Dalam promes disebutkan jumlah pokok hutang serta bunga (apabila ada) dan tanggal
jatuh tempo pembayarannya. Kadangkala dicantumkan pula adanya suatu ketentuan yang
mengatur apabila si pembayar mengalami gagal bayar.
Promes atas unjuk adalah suatu promes yang tidak mencantumkan tanggal jatuh
tempo pembayaran dimana pembayaran harus dilakukan setiap saat apabila diminta oleh
pemberi pinjaman. Biasanya si pemberi pinjaman akan mengirimkan pemberitahuan dengan
tenggang waktu beberapa hari sebelum tanggal pembayaran yang diinginkan. Dalam hal
pinjam meminjam uang antar perorangan, penanda tanganan promes ini adalah merupakan
suatu cara terbaik guna kepentingan perpajakan dan pembuktian.
Promes adalah berbeda dari surat pengakuan hutang biasa dimana pada surat
pengakuan hutang hanya merupakan bukti atas hutang seseorang, tetapi dalam promes tertera
adanya suatu persetujuan untuk melakukan pembayaran atas jumlah yang tercantum pada
promes tersebut.
Kegunaan lain dari promes yaitu untuk pembiayaan atas kebutuhan dana suatu
perusahaan yaitu melalui penerbitan atapun pengalihan surat berharga.
Surat sanggup tidak memerlukan rating (pemeringkat) dari lembaga pemeringkat
seperti Pefindo dan Fitch Rating Indonesia. Pemeringkatan dan jatuh tempo ini merupakan
perbedaan surat sanggup dengan commercial papers. Investor yang membeli surat sanggup
maupun commercial paper pada harga at discount dan diskon tersebut dianggap sebagai
bunga.
Misalnya, sebuah surat sanggup mempunyai nilai jatuh tempo sebesar Rp 5 miliar,
maka nilai beli surat sanggup harus di bawah Rp 5 miliar, tergantung yield kesepakatan
penerbit dengan investor. Bila yield sebesar 5 persen, maka investor akan membayar sebesar
diskon bunga dengan periodenya. Bila jatuh tempo investor selama 270 hari, maka investor
akan membayar sebesar Rp 4.821.664.465, (Rp.5 miliar/(1+(270/365)*5%)).
Cek
Pengertian Cek (cheque) :
“Surat berharga yang memuat kata cek/cheque dalam mana penerbitannya memerintahkan
kepada bank tertentu untuk membayar sejumlah uang kepada orang yang namanya disebut
dalam cek, penggantinya, pembawanya pada saat ditunjukkan. ”

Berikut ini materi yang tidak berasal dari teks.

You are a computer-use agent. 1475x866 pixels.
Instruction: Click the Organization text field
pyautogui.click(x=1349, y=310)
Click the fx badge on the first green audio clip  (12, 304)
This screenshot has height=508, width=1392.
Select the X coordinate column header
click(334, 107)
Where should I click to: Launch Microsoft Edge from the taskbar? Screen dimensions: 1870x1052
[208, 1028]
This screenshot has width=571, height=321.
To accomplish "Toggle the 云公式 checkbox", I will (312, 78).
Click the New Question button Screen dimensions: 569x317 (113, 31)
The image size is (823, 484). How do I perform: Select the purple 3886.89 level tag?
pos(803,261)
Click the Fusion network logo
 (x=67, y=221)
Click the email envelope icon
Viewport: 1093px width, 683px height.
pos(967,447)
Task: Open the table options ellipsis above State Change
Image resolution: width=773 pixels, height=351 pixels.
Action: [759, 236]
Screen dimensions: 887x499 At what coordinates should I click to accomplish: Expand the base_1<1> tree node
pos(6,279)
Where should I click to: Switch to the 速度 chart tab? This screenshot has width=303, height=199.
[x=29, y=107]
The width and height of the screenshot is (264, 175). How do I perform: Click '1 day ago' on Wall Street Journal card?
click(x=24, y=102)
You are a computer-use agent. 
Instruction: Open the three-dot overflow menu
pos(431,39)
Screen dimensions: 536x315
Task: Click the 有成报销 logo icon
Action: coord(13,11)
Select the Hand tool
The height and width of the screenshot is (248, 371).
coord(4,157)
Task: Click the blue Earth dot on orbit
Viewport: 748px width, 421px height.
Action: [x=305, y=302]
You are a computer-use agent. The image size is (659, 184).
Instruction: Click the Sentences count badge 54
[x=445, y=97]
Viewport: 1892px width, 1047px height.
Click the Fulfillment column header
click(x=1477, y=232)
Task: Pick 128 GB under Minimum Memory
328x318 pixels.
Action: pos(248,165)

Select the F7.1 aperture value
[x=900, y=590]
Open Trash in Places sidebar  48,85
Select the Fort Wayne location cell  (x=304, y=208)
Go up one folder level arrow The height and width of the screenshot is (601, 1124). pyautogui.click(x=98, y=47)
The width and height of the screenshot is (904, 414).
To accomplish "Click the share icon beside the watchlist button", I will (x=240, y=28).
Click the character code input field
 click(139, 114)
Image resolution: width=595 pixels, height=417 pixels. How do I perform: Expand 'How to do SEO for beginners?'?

Syarat hukum dan penggunaan cek sebagai alat pembayaran giral (KUHD pasal 178) :
1) Pada surat cek tertulis perkataan “CEK/CHEQUE” dan nomor seri
2) Surat harus berisi perintah tak bersyarat untuk membayar sejumlah uang tertentu
3) Nama bank yang harus membayar (tertarik)
4) Jumlah dana dalam angka dan huruf
5) Penyebutan tanggal dan tempat cek dikeluarkan
6) Tanda tangan dan atau cap perusahaan.
Jenis-jenis Cek :
1. Cek atas pengganti penerbit adalah cek diman nama pemegang pertama tidak disebutkan
sehingga pihak penarik sama dengan pemegang pertama.
2. Cek atas nama penerbit sendiri adalah cek dimana nama pihak tertarik juga tertindak
sebagai penarik.
3. Cek inkasso adalah cek yang didalamnya terdapat kata “Inkasso” atau kata “ dalam
pemberian kuasa” atau kata lain sejenisnya.
4. Cek berdomisili adalah cek yang ditempat pencariannya di tunjukkan di tempat tertentu,
yakni di tempat pihak ketiga atau ditempat pihak tersangkut.
5. Cek silang adalah cek yang dilembarannya diberikan garis silang, diman cek seperti ini
hanya dapat di bayarkan jika pembawannya adalah bank lain atau nasabah tertarik.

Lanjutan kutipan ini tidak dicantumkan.